Undisciplinary is the personal wiki of Martin Zemlicka.

TODO:
- Closing notes on management: kubeclt
- Cosing notes on packages: helm

NOTE: I am far from a Kubernetes expert. This guide was written based on an introduction given by Jakub Scholz. This is something I wrote so as to not forget it.

This is a diagramatic and codeless introduction to Kubernetes. Diagramatic means that the guide should be good at showing the overall architecture and communication flow in a high availability Kubernetes setup. Codeless meaning that the guide does not actually show how to perform anything, it only shows how things work conceptually. It also skips quite a lot, maybe too much, but hopefully not to get an understanding.

Overall Architecture and Resource Overview
Master and Worker Internals
- Master
- Worker
Managing Applications
- Pods
- Labels
- Services
- Namespaces
Closing notes
- Notes on deployment
Further Reading

So what is Kubernetes (k8s)¹?

In short, it is something that helps you deploy and run high availability containerised applications in the cloud (be that with a provider or on your own infrastructure). It does this through various mechanisms explained on the landing page of Kubernetes’ website, but the core of it is that running applications in a cloud poses unique problems and opportunities that Kubernetes addresses and leverages. Hopefully, this primer will show you what those are.

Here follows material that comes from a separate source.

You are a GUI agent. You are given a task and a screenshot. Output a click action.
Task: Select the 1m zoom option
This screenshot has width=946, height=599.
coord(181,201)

A small note before starting: this page is hosted on GitHub. Feel free to give feedback, suggestions or corrections there.

With that, let’s go.

Overall Architecture and Resource Overview

First, a Cloud

We’ll explain how Kubernetes does its thing by “building up” the related infrastructure and processes, so let’s start with a clean slate: ☁️a cloud☁️. For our purposes we’ll be drawing how one of our applications is set up in AWS. However, the one of the magics of Kubernetes is that it is largely agnostic to where you chose to deploy.

Virtual Private Cloud and Availability Zones

Within AWS we have our own Virtual Private Cloud (VPC), our “own” sectioned out network within Amazon’s larger network.

More specific to AWS is the choice of Regions and Availability Zones. Regions are the general geographical areas where Amazon’s data centres are (eg: London, Frankfurt), and Availability Zones (AZ) are the individual data centres within those regions.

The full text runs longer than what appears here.